Avec Le Vélo de Ghislain Lambert et maintenant Tristan, Philippe Harel confirme qu’il est un cinéaste anachronique dans la vague des comédies néo-ringardes qui inondent actuellement le marché (dont l’avatar le plus consternant reste le tout frais Gomez et Tavarès, en salle le 7 mai). Contrairement à ces dernières, qui recourent à des effets de modernisme foireux (voir la techno ou les effets numériques dans Le Boulet et Le Raid) pour dissimuler un discours d’outre-tombe, les films de Harel assument pleinement une forme ringarde, complètement démodée, qui, si elle dépasse rarement un académisme un peu délavé, a au moins le mérite de ne pas tromper sur la marchandise.

Ainsi donc de ce Tristan, petit polar qu’on croirait sorti de la fin des années 70 avec sa musique à la Morricone (période Belmondo) et sa trame de roman de gare ou de giallo viré au sépia (un bourreau des cœurs conduit des midinettes au suicide selon un rituel immuable : séduction, nuit d’amour, fuite). Le film vaut moins pour son intrigue faussement tarabiscotée et ses effets de manche grossiers que pour l’installation d’une atmosphère extrêmement sympathique. La direction d’acteurs excellente, et surtout cette façon de jouer avec la ringardise affichée de l’ensemble (le personnage de Jean-Jacques Vannier passionné de Michel Jonasz) sans jamais verser dans le cynisme (visiblement, tout le monde y croit), font de Tristan un divertissement à la fois anodin et particulièrement revigorant.

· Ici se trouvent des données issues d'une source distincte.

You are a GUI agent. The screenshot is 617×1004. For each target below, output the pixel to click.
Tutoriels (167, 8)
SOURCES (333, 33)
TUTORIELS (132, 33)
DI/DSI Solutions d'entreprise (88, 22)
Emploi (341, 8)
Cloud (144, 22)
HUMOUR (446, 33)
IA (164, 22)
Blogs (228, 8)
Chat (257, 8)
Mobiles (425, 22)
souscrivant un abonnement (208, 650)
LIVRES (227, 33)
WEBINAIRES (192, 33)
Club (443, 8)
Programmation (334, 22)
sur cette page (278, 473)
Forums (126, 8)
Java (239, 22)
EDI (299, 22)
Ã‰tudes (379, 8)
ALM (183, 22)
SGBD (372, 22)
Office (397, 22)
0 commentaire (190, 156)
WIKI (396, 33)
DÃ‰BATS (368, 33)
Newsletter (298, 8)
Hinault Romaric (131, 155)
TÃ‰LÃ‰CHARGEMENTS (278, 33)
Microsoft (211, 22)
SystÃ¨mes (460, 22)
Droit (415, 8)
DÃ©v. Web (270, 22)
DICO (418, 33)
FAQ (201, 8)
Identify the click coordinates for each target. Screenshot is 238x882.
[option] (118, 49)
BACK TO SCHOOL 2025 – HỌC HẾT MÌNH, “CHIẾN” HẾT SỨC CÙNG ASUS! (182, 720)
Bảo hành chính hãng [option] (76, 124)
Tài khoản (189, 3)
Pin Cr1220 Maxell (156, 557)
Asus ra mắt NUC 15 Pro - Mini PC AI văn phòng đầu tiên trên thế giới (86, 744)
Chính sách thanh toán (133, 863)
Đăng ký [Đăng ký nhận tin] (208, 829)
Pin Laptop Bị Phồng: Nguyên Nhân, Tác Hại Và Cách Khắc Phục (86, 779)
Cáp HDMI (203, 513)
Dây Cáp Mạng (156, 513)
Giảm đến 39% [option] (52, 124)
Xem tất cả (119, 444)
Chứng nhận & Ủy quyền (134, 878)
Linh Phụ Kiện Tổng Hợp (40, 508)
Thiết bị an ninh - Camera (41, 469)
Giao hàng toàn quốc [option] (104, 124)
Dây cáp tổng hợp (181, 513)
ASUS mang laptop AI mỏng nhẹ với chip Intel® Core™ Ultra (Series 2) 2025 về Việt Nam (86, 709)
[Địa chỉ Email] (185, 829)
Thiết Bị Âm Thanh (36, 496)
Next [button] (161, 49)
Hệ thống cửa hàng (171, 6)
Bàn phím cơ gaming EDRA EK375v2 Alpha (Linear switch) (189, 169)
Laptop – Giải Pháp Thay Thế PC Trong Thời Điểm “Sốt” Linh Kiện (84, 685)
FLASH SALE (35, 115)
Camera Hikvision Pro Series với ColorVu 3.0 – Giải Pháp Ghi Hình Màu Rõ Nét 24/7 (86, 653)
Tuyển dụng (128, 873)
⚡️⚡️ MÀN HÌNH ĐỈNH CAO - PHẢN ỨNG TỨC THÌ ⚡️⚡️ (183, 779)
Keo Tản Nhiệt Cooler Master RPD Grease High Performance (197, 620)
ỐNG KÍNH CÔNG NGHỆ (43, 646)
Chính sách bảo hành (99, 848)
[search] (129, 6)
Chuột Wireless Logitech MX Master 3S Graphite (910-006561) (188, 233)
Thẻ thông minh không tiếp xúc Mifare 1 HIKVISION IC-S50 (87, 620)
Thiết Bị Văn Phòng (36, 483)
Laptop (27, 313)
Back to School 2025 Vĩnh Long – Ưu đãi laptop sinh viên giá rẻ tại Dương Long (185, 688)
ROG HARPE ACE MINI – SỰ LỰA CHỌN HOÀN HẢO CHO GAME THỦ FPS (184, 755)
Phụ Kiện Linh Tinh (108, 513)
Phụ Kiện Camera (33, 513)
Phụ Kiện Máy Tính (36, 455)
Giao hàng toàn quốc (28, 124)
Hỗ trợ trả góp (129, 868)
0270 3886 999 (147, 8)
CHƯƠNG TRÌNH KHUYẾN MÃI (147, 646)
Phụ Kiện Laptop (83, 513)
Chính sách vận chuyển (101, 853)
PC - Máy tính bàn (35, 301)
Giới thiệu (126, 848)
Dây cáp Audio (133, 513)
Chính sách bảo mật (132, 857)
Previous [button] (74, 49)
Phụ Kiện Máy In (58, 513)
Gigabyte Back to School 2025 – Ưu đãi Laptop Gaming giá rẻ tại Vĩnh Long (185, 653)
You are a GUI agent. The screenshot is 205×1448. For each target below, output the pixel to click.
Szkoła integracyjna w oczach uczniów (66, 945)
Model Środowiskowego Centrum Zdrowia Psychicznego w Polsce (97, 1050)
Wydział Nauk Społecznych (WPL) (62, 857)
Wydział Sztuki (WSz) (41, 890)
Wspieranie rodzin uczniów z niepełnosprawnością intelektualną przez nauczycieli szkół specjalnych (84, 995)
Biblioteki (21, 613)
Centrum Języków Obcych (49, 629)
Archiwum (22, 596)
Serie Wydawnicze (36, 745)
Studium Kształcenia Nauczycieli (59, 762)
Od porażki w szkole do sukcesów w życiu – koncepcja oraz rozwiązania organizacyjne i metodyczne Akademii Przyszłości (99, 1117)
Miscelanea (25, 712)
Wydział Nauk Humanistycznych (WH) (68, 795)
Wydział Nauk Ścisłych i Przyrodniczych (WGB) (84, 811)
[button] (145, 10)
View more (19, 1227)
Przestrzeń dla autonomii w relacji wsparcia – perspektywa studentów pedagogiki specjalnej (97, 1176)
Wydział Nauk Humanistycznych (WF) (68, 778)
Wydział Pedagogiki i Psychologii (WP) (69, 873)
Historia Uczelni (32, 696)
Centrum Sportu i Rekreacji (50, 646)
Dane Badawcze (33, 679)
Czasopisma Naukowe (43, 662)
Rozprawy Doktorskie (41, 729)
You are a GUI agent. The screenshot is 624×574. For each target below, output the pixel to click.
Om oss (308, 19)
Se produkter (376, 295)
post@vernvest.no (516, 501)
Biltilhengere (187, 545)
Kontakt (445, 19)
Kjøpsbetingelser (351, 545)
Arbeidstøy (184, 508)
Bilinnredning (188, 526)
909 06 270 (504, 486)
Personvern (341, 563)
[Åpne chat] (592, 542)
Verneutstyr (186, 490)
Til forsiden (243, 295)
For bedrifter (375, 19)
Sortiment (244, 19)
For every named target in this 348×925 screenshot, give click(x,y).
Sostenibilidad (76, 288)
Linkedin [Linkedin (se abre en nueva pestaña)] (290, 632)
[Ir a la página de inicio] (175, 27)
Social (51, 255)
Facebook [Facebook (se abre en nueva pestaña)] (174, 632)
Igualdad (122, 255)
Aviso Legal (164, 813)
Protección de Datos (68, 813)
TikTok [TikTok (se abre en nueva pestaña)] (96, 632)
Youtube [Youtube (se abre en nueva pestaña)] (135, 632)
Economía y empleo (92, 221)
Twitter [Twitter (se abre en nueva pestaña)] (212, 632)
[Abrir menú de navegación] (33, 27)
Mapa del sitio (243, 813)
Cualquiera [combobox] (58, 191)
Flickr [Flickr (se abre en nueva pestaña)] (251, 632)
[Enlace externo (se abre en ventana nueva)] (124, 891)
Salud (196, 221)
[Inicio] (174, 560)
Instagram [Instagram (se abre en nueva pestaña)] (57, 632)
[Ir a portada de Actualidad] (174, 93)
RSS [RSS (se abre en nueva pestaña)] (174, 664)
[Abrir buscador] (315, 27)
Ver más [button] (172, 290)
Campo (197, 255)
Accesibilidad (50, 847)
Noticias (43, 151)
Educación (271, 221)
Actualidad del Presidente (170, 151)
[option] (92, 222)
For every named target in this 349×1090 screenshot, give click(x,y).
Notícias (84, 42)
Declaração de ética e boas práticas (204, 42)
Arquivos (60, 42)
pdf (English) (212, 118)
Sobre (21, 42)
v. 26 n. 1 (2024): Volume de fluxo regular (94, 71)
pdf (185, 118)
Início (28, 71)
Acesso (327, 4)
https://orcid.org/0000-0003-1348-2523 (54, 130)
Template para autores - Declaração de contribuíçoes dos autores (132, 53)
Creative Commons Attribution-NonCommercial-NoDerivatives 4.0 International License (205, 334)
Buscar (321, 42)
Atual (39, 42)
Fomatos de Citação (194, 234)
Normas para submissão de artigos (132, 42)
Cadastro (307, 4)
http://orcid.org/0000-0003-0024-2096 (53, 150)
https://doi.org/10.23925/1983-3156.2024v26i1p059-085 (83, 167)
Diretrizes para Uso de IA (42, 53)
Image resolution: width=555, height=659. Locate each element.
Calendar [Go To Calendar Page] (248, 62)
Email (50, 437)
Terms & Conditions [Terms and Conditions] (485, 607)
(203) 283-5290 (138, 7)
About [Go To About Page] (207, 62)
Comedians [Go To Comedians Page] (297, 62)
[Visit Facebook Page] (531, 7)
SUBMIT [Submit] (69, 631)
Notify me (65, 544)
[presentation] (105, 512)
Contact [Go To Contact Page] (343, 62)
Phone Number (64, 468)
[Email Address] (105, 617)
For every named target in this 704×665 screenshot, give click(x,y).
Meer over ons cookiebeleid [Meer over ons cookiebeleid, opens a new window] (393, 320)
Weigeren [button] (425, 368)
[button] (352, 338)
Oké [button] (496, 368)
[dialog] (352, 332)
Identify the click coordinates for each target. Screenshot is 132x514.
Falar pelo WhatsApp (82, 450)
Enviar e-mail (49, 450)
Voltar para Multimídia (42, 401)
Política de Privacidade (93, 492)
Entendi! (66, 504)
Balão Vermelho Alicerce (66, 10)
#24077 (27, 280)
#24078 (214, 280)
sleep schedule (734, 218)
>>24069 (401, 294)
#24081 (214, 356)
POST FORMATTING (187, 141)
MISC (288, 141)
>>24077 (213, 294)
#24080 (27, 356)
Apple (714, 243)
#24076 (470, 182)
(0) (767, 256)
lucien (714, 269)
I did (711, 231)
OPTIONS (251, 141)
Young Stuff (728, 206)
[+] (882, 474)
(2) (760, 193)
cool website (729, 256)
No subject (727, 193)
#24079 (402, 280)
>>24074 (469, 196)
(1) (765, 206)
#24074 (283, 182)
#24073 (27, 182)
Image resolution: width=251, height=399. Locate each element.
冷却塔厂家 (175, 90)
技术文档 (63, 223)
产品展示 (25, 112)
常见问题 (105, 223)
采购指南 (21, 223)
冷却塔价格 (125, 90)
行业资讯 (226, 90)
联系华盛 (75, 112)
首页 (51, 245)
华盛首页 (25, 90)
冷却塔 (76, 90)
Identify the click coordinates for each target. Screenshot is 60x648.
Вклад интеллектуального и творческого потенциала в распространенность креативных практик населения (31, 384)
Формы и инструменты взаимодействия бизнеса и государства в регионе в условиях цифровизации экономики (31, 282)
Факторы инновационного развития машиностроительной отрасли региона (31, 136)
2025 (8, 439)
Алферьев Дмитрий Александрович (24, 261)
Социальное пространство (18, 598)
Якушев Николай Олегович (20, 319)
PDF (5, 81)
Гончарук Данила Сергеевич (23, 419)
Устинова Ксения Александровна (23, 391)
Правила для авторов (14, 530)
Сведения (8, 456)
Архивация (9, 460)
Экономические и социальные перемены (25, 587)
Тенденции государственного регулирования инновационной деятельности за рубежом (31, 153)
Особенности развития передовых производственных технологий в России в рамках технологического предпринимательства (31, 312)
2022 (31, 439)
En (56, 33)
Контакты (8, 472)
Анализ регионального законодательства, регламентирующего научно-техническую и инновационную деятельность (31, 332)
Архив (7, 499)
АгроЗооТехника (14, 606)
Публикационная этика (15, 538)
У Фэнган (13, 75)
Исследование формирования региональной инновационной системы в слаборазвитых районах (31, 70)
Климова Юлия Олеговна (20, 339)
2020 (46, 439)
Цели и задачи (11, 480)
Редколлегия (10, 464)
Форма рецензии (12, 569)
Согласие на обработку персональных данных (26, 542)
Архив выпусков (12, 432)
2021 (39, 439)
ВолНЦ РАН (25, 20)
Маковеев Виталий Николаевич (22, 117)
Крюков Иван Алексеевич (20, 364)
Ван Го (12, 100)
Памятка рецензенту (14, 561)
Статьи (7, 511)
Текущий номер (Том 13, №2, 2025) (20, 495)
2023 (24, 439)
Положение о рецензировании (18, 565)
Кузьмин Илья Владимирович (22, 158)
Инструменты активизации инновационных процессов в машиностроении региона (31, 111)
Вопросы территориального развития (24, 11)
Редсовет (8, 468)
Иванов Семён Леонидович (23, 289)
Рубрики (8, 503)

Le film n’atteint jamais la force émotionnelle ni la mélancolie du Vélo de Ghislain Lambert (la scène fabuleuse de course dans la nuit qui réduisait Benoît Poelvoorde au silence), mais il parvient, grâce à une poignée de personnages truculents (Mathilde Seigner et Jean-Jacques Vannier sont excellents), à instaurer un climat de douceur roublarde et de suspense assez accrocheurs Avec Tristan, certes pas de quoi s’emballer fiévreusement, mais au moins cette certitude : le cinéma populaire s’en sort toujours mieux quand il y est affaire de malice plutôt que de petit malin.